-- Exercises to complete --
a) In the journal about the 100 Gods project, which two deity entries are mostly completed?
b) Please carry on the journal about the 100 Gods project, picking up after its final sentence.

-- Reading passage --
* * *
This is the first or main book for 100 Gods, where I’m gathering snippets of data I want to make sure end up as references or footnotes for the text. This is where I’ll be scribbling in the pieces of good detail I pick up from reading source material, so it’s all in one place and I can find it once I’m working on a particular deity’s entry. I don’t intend to write in order necessarily, but we will see how that really goes as I get further into the work. Currently I have a handful of skeletal entries that need lots of work, two mostly completed ones (Anubis and Nephthys, if you want to know), and a couple dozen others in various stages of staging.

At this point in the work I’m also browsing through other encyclopedias of gods, trying to get a sense of my layout. Even though I won’t be the one to do the layout of this book, because I have done both editing and publishing in addition to writing, I find that it helps me to shape the work if I have some idea of how the writing is going to flow in the final version. I’m trying to get a sense of how data is broken up in various dictionaries, what’s considered important, and the differences between strictly academic lexicon type works and those that are more for general audiences. I’m trying to position 100 Gods into a place somewhere between something that’s only going to make sense to a specialized audience or something that is so broadly written as to be useless.

This process started last year, but now that the project is something I can talk about, I can talk about it. If you’re interested in reading more material like this, or actual drafts of the work, please consider joining us at the Patreon.

March 27, 2020

I agreed to be interviewed for a podcast in a few hours. Suddenly very nervous and not quite sure why. I have the questions ahead of time and none are too difficult. Hopefully I’ll be able to calm the stage fright before it’s time to go on the record. I do wish that we weren’t meeting at such an early hour, though. Despite all my intentions I am still not at all a morning person, and I prefer to do my thinking after I’ve been awake a bit.

In other news, several projects are moving forward despite the general slowdown/stop of the world in general due to our new and not very nice friend, the novel coronavirus. Just as I thought chemotherapy solitude was ending…now everybody else is joining me in self-isolation. Get some rest, regroup around what’s really important to you, and please stay healthy.
* * *
-- Data for analysis --
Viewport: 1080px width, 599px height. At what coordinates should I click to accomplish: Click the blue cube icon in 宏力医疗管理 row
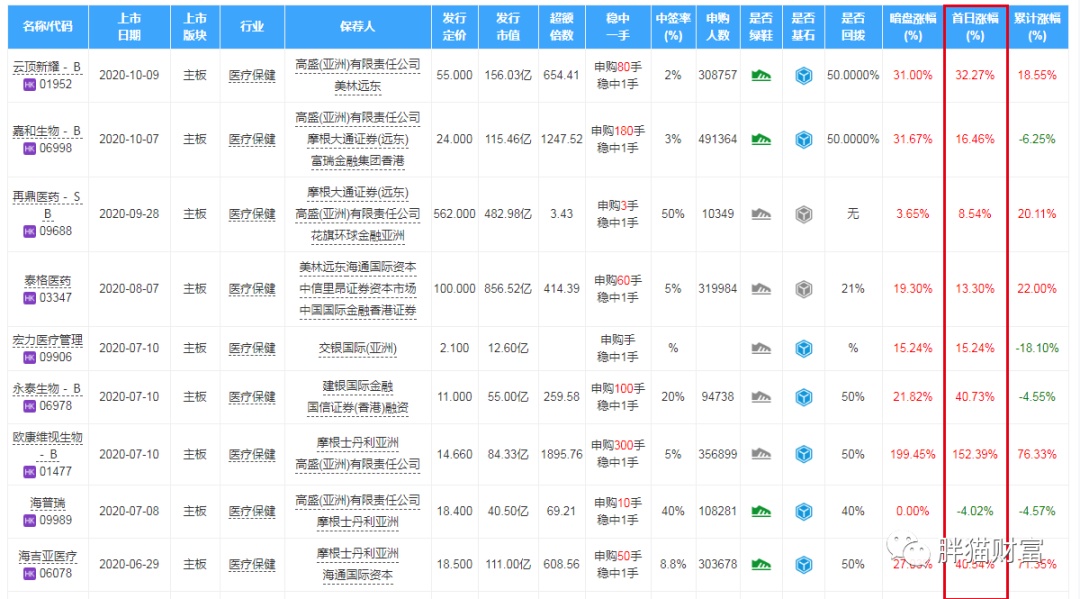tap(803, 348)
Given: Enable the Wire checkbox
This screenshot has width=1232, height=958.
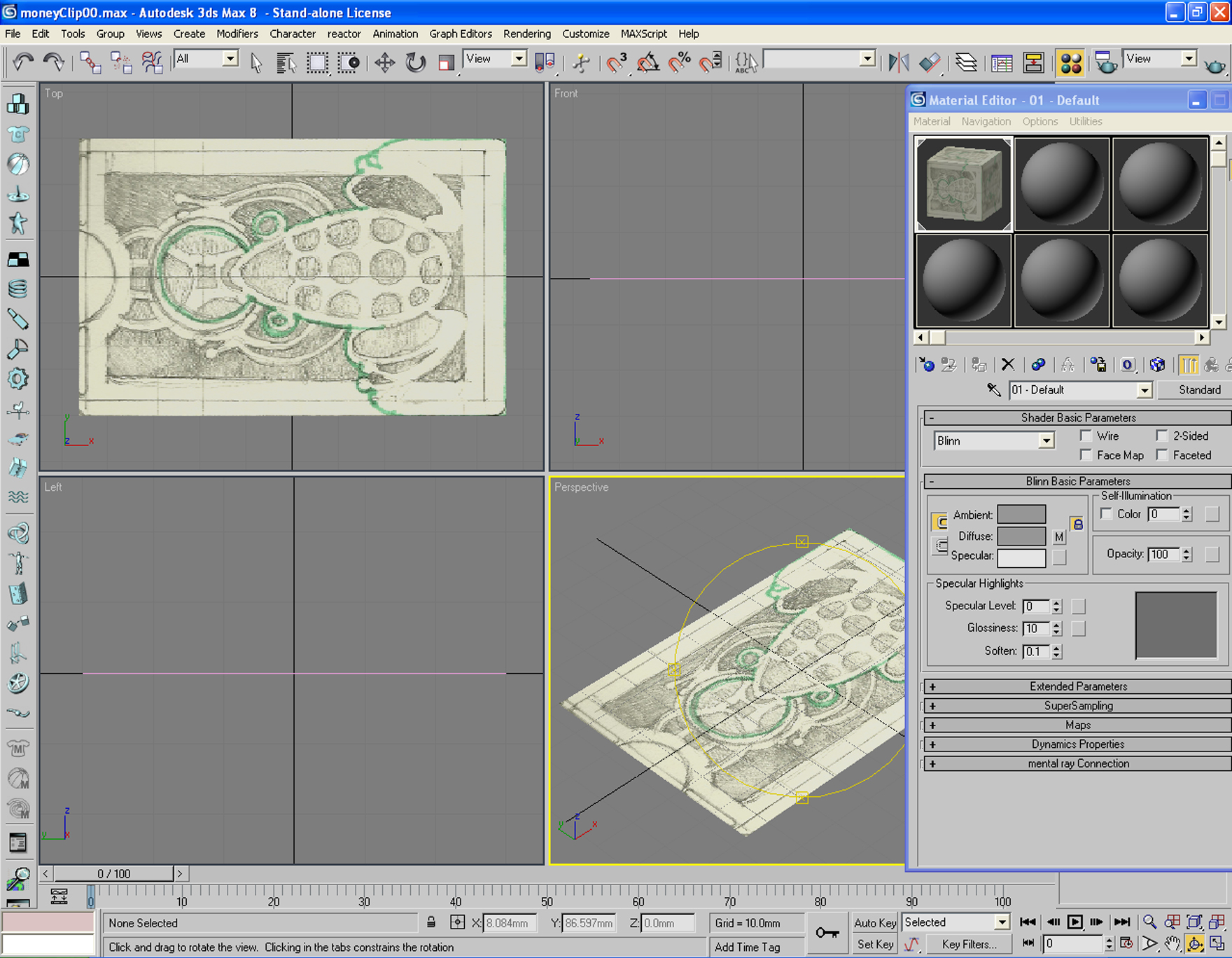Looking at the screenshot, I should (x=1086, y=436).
* * *
-- Expected outputs --
a) Anubis and Nephthys.

b)
March 15, 2020

I had a clever idea for a post and by the time I got a chance to type it, it’s gone. Brain is moving faster than the rest of my self, so I’m exercising an attempt to bring them to parity. Slow the brain, keep the body moving, continue to live despite the uncertainty we’re forced to sit with.

It is very quiet here, despite my location a few blocks shy of the geographical center of my city. The church across the street has a new sign - REOPENING MARCH 28 - and not a single vehicle in the lot or taking up our street space. While I welcome not having to be concerned about where to put my car for a couple weeks, I can’t say the reason brings any happiness.

I expect Portland should’ve closed for business last week or the week before, given our proximity to Seattle. Will people choose to understand this as snow days without snow - time to relax, regroup, spend time doing things we say we never have time for? Or will we opt for the plaguescape apocalypse? That it’s hard to know right now is also unsettling.

The only way out is through.

Heard back on Big Project - contract is happening and I’ve had preliminary contact with other people who are involved, so far quite positive. At least writing is something I can do from home. I have to venture out tomorrow for prescriptions and groceries, as I’ve put it off as long as I can, but I am hopeful to make that a short trip with little interaction. Thursday’s doctor appointment was serious: she doesn’t want me interacting with strangers if I can help it until at least May.” All trips are canceled and re-isolation, just as I was hoping to exit that after chemo, now begins.